Start of Text under study
This was a highly contentious politically situation, and the award stirred up many heightened emotions around the world at the time. Not surprisingly, El Sadat was assassinated on October 6, 1981, largely because of the agreement, during a military parade celebrating Egypt’s victory in the 1973 war with Israel.

He was buried at the Unknown Soldier Memorial, in Cairo’s Nasr City neighborhood. Sadat is described on the memorial as a “Hero of war and peace”.


Naguib Mahfouz

Novelist Naguib Mahfouz was the first (and still only) Arab writer to win the Nobel Prize for Literature, which he was awarded 1988.

He was born in Egypt in 1911, and began his writing career as a 17 year old and has his first novel published in 1939. He is one of the foremost writers in modern Arabic literature. He has published 32 novels (half of which have been made into films), 13 collections of short stories (over 100 of them), journalism, memoirs, 200 articles and some screenplays.

He broke through many walls when he was awarded the Nobel Prize, and this was said of him:

“who, through works rich in nuance – now clear-sightedly realistic, now evocatively ambiguous – has formed an Arabian narrative art that applies to all mankind”

He said, “The Nobel Prize has given me, for the first time in my life, the feeling that my literature could be appreciated on an international level. The Arab world also won the Nobel with me. I believe that international doors have opened, and that from now on, literate people will consider Arab literature also. We deserve that recognition.”

These hopes have yet to come to pass. He remains the only Arab to win the Nobel Prize for Literature, the sole representative of a rich language spoken by more than 340 million people.

Mahfouz died of pneumonia and kidney problems in 2006. A military funeral was held for the late writer.


Ahmed Zewail

Ahmed Hassan Zewail, born in Damanhour (Delta area) in Egypt 1946, and won a Nobel Prize in 1999 in Chemistry. His first studies were in Alexandrai, but had over 30 degrees bestowed on him! He is known as the father of Femtochemistry, his award was…

“For his studies of the transition states of chemical reactions using femtosecond spectroscopy” 

His Nobel Prize was for his works in chemical reactions across femtoseconds. Through his research, he managed to show, for the first time, that it is possible with rapid laser techniques to study in slow motion how atoms in a molecule move during a chemical reaction, down to tens of femtoseconds (fs) or 0.000000000000001 seconds.

Zewail’s experiments led to the birth of the research area called femtochemistry.

Died on August 2nd 2016, after a long battle with cancer. He was given a military funeral in Cairo.


Mohamed ElBaradei

Mohamed El Baradei was born in Cairo in1942. He is known as a law scholar and a diplomat. but probably the best known fir his role of Director of the IAEA (International Atomic Energy Agency) from 1997 – 2009.

The aim of this organisation is to make efforts to ensure that nuclear energy is used for peaceful purposes. A highly commendable (and yet very contentious) purpose. His time as president of this organisation saw his efforts in confronting the spread of nuclear weapons,  was, as one can imagine, was a rather intense period.

But in 2005, he and the organisation were awarded a Nobel Prize for Peace, due to their

“efforts to prevent nuclear energy from being used for military purposes and to ensure that nuclear energy, for peaceful purposes, is used in the safest possible way.” 

At 74 years of age, ElBaradei is the only Egyptian Nobel Prize laureate still alive. It is possibly fitting to end this brief look at the 4 Egyptian Nobel Prize winners with a sobering quote from Baradei’s Nobel Lecture:

“… only one percent of the money spent to develop new weapons would be enough to feed the entire world and that, if we hope to escape self-destruction, nuclear weapons should have no place in our collective conscience and no role in our security.”
End of Text under study
Start of Data
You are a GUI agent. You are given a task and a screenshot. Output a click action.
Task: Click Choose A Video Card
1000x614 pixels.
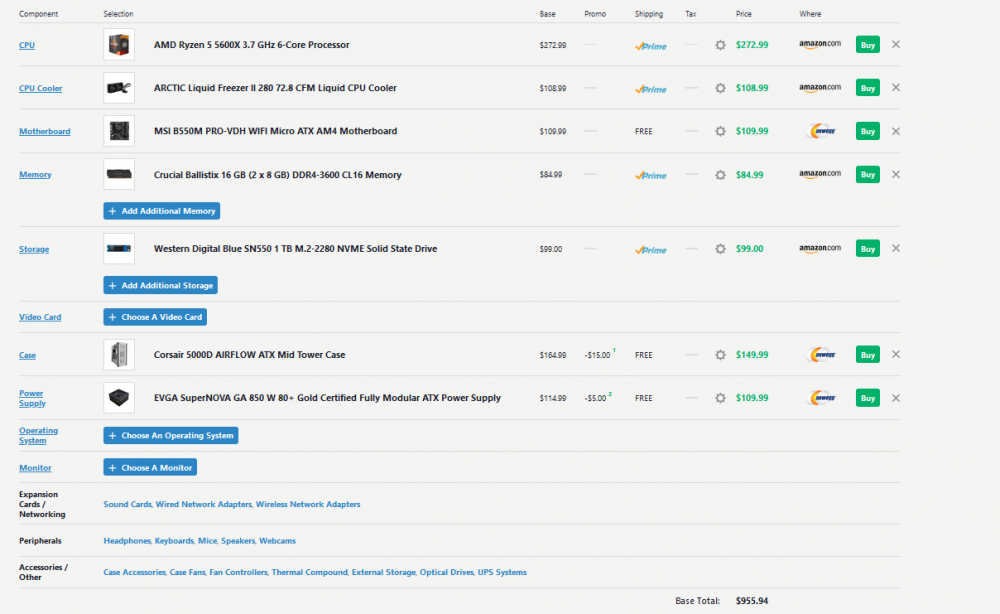click(x=155, y=316)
End of Data
== What to work on ==
Rewrite the passage on Egyptian Nobel Prize winners from the words "He was buried" through "was awarded 1988.", swapping "Novelist" for "Author".

== Solution ==
He was buried at the Unknown Soldier Memorial, in Cairo’s Nasr City neighborhood. Sadat is described on the memorial as a “Hero of war and peace”.


Naguib Mahfouz

Author Naguib Mahfouz was the first (and still only) Arab writer to win the Nobel Prize for Literature, which he was awarded 1988.